The quest is on for a more stable pumpkin cheesecake! More xanthan gum is used in this latest one, and the baking times are increased for both the batter and the crust. But a new approach for pumpkin cheesecakes is utilized as well—two-installment baking for the batter!
 
3-Cheese Blend (3CT-1NC-2YG):
Prepare ahead of time 16 ounces of yogurt cheese, derived from one 32-ounce container of nonfat yogurt. If the resulting yogurt cheese falls below 16 ounces, add back enough of the whey (that was strained out from the yogurt) to make up the difference. To this yogurt cheese combine 24 ounces of whipped, lowfat cottage cheese and 8 ounces of softened Neufchatel cheese ("light cream cheese").
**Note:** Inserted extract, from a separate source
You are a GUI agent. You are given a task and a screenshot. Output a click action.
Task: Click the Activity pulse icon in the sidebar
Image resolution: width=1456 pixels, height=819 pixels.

Grease a 9 1/2" (or 9") springform pan, but do not wrap foil around it yet (see below).

Crust:
2 oz. melted, white chocolate
4 oz. pumpkin butter (such as from Trader Joe's)
8 oz. (1 cup) 3-cheese blend (see above)
2 tablespoons granulated sugar
2 tablespoons brown sugar
1/2 teaspoon vanilla
2 oz. All-Bran, ground up

Place the resulting mixture in the greased pan and pre-bake without tub at 300 degrees for 20 minutes (if the crust is extremely thick however, closer to 15 minutes might be sufficient—on the other hand, the mixture is a lot more likely to be thin enough to require a good 20 minutes), then cool enough to comfortably touch at least the pan's upper sidewall.

Batter:
1 cup granulated sugar
40 oz. (5 cups) 3-cheese blend (see above)
14 oz. pumpkin butter
2 teaspoons vanilla
2 teaspoons xanthan gum
6 eggs

Wrap the pan in foil just before adding the batter (to minimize the foil's disturbance and therefore its leakage risk, do not put it on any earlier).
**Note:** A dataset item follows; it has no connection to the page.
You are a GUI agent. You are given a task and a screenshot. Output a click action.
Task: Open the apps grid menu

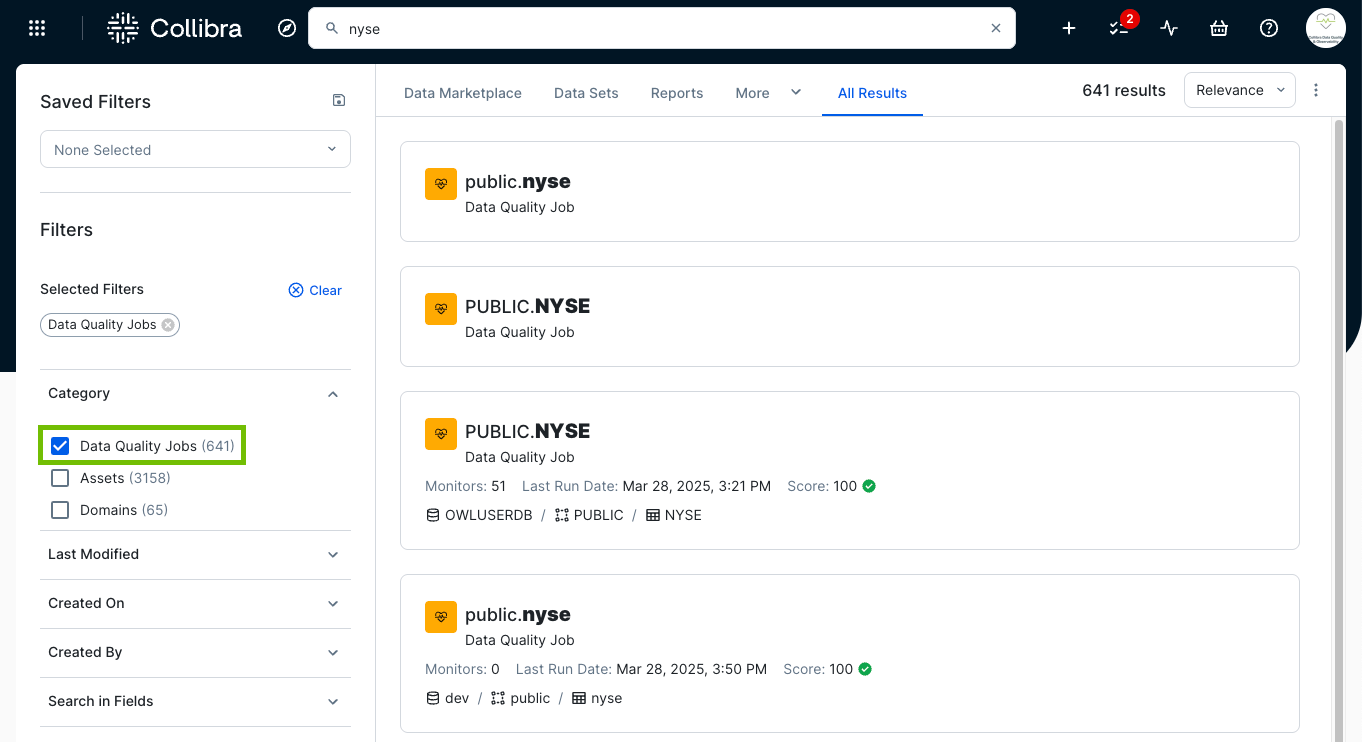pyautogui.click(x=37, y=28)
Next, carefully pour about 2/3 of this batter over the crust and place the pan in a hot water tub and bake in oven at 300 degrees for 85 minutes (if using a 9 1/2" pan). Afterwards, remove this from oven and carefully add the remaining 1/3 batter on top of the earlier installment. Return all this to oven and continue baking at 300 degrees for another 95 minutes. Then shut off oven and cool cheesecake down while still in it (and in tub), with door slightly ajar, for an hour. Next, remove the pan of cheesecake from oven and tub and (at this point, add a border of chips—such as pumpkin-flavored—if desired) continue to cool down at room temperature for another two hours, then remove the cheesecake from its pan and refrigerate.

Pumpkin Cheesecake—Prototype 10

If the border decoration seems to have a somewhat weird look to it (looking somewhat like teeth to me!), that is because I used a new product from Nestlé, "Pumpkin Spice Flavored Filled Baking Truffles". I had used regular pumpkin chips in the past (with that more familiar, bulging-cone-like shape), but I more recently was hard-pressed to find them. So I gave these new pieces a try. But I wasn't crazy about their slightly rounded bottoms. I missed the flatness of the chips used previously.

However, I did not miss the mushiness of the past. The stability for this cheesecake was a great improvement with this prototype! This multiple-installment baking approach may have been the biggest difference-maker here. Come to think of it, I had used this method to various degrees in my banana cheesecakes in the past, but I didn't give that much thought in more recent times.

I brought this cheesecake to my cousin Joanne and Jerry's house for Thanksgiving in 2019.